3M rolls out skin-sticking adhesive allowing wearable monitors to last up to 4 weeks

3M rolls out skin-sticking adhesive allowing wearable monitors to last up to 4 weeks

3M has developed a new medical product with major staying power.

The newest addition to the company’s line of adhesives is designed to stay in place for up to 28 days, 3M announced this week, doubling the two-week wear time that has long been the standard for stick-on medical devices. The manufacturing giant first began subverting that standard last spring, when it unveiled an adhesive tape that could be used for up to 21 days at a time.

According to its maker, the four-week adhesive, sold as 3M Medical Tape 4578, is pressure sensitive and designed to maintain its stickiness for up to one year in storage, even without a protective liner.

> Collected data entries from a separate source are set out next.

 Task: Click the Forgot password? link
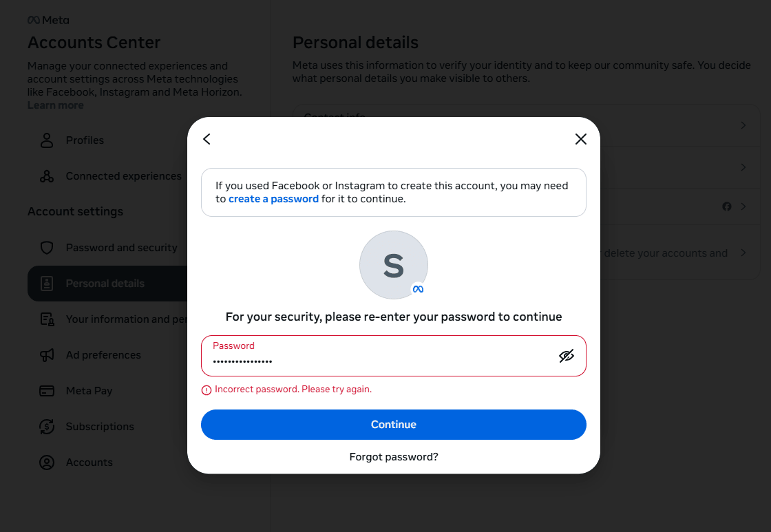[394, 457]
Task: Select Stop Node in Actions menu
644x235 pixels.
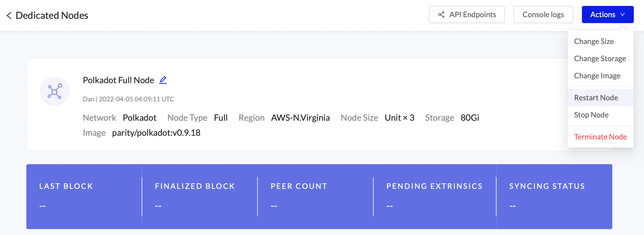Action: coord(591,115)
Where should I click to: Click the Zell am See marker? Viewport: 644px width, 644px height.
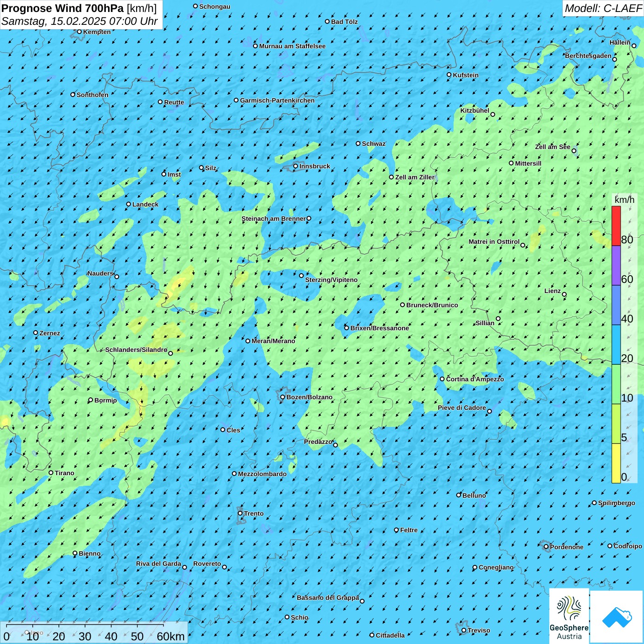(x=574, y=151)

The polyester fabric tape was developed with an eye toward the makers of health monitors, sensors and other medical wearables that are meant to track a wearer’s health for long periods of time.

For example, the adhesive sensors used in continuous glucose monitoring systems like Abbott’s FreeStyle Libre 3 and Dexcom’s newly cleared G7 are currently changed out every 10 to 14 days. BioIntelliSense’s vital sign trackers, meanwhile, are indicated to monitor health for up to three months—but the adhesive has to be replaced every week.

Swapping in a longer-wear material like 3M’s 4578 tape on those devices, then, could both make the remote monitoring process easier and less hands-on for patients and ensure there are fewer interruptions throughout the tracking period. And, by cutting down on the number of moving parts, it may also reduce the costs of using those devices.

3M offers medtech makers an online “Find My Adhesive” tool to match their devices with the most appropriate backing materials based on the devices’ functions and intended end users.

The new product launch comes ahead of the separation of 3M’s healthcare technology business into a free-standing entity.

Under the terms of a plan announced last summer, the resulting public company will comprise 3M’s entire healthcare portfolio, which currently spans wound care, oral care, healthcare IT and biopharma filtration products. That’ll leave behind the Minnesota-based conglomerate’s safety and industrial, transportation and electronics, and consumer products segments—since the food safety business is already in the process of its own spinout—to continue on as what has been dubbed “New 3M” amid the change-up.

According to a full-year financial report (PDF) published at the end of January, the healthcare segment brought in more than $8.4 billion in net sales. Though that represented a 2% drop from 2021’s sales total, the healthcare segment still clocked more than 3% growth in its organic sales for the year, well above 3M’s other businesses, which registered between -1% and 1% year-over-year changes in their organic sales.

The spinoff plan is on track for completion by the end of this year.